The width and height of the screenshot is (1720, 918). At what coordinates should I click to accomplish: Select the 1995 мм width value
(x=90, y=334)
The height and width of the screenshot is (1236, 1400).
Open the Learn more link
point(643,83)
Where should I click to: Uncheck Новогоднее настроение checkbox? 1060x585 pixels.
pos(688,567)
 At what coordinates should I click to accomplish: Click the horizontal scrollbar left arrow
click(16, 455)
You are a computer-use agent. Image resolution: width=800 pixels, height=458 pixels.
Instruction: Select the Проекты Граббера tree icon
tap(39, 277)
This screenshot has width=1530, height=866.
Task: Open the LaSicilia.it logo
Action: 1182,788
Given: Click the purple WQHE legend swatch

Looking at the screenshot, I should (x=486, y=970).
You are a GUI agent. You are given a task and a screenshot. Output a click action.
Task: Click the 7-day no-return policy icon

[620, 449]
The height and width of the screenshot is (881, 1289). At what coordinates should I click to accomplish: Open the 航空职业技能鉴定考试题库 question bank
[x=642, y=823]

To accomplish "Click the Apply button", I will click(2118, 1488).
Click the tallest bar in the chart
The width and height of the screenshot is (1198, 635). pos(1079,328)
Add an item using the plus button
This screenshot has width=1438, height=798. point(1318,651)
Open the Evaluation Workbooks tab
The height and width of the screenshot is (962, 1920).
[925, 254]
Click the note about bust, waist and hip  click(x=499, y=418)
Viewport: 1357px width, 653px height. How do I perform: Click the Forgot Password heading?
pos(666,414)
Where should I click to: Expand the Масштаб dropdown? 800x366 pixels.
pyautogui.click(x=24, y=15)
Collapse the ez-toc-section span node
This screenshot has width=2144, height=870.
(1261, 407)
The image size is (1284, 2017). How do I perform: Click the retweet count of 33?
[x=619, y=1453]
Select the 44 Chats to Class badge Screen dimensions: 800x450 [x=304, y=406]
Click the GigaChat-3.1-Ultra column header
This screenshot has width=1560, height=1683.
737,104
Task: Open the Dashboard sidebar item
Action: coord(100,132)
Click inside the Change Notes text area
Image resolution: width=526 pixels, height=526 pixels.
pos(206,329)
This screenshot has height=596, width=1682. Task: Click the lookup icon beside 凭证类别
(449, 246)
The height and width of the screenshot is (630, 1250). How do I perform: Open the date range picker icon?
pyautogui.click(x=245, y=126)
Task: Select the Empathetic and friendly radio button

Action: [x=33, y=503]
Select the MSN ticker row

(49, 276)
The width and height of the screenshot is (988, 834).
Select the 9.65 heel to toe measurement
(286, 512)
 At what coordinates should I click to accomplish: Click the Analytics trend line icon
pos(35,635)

◆ **Brief**: Every record in the material above should be set down exactly.

◆ **Solution**:
The width and height of the screenshot is (1720, 918). At what coordinates should I click to accomplish: Select the 1995 мм width value
(x=90, y=334)
The height and width of the screenshot is (1236, 1400).
Open the Learn more link
point(643,83)
Where should I click to: Uncheck Новогоднее настроение checkbox? 1060x585 pixels.
pos(688,567)
 At what coordinates should I click to accomplish: Click the horizontal scrollbar left arrow
click(16, 455)
You are a computer-use agent. Image resolution: width=800 pixels, height=458 pixels.
Instruction: Select the Проекты Граббера tree icon
tap(39, 277)
This screenshot has width=1530, height=866.
Task: Open the LaSicilia.it logo
Action: 1182,788
Given: Click the purple WQHE legend swatch

Looking at the screenshot, I should (x=486, y=970).
You are a GUI agent. You are given a task and a screenshot. Output a click action.
Task: Click the 7-day no-return policy icon

[620, 449]
The height and width of the screenshot is (881, 1289). At what coordinates should I click to accomplish: Open the 航空职业技能鉴定考试题库 question bank
[x=642, y=823]

To accomplish "Click the Apply button", I will click(2118, 1488).
Click the tallest bar in the chart
The width and height of the screenshot is (1198, 635). pos(1079,328)
Add an item using the plus button
This screenshot has width=1438, height=798. point(1318,651)
Open the Evaluation Workbooks tab
The height and width of the screenshot is (962, 1920).
[925, 254]
Click the note about bust, waist and hip  click(x=499, y=418)
Viewport: 1357px width, 653px height. How do I perform: Click the Forgot Password heading?
pos(666,414)
Where should I click to: Expand the Масштаб dropdown? 800x366 pixels.
pyautogui.click(x=24, y=15)
Collapse the ez-toc-section span node
This screenshot has width=2144, height=870.
(1261, 407)
The image size is (1284, 2017). How do I perform: Click the retweet count of 33?
[x=619, y=1453]
Select the 44 Chats to Class badge Screen dimensions: 800x450 [x=304, y=406]
Click the GigaChat-3.1-Ultra column header
This screenshot has width=1560, height=1683.
737,104
Task: Open the Dashboard sidebar item
Action: coord(100,132)
Click inside the Change Notes text area
Image resolution: width=526 pixels, height=526 pixels.
pos(206,329)
This screenshot has height=596, width=1682. Task: Click the lookup icon beside 凭证类别
(449, 246)
The height and width of the screenshot is (630, 1250). How do I perform: Open the date range picker icon?
pyautogui.click(x=245, y=126)
Task: Select the Empathetic and friendly radio button

Action: [x=33, y=503]
Select the MSN ticker row

(49, 276)
The width and height of the screenshot is (988, 834).
Select the 9.65 heel to toe measurement
(286, 512)
 At what coordinates should I click to accomplish: Click the Analytics trend line icon
pos(35,635)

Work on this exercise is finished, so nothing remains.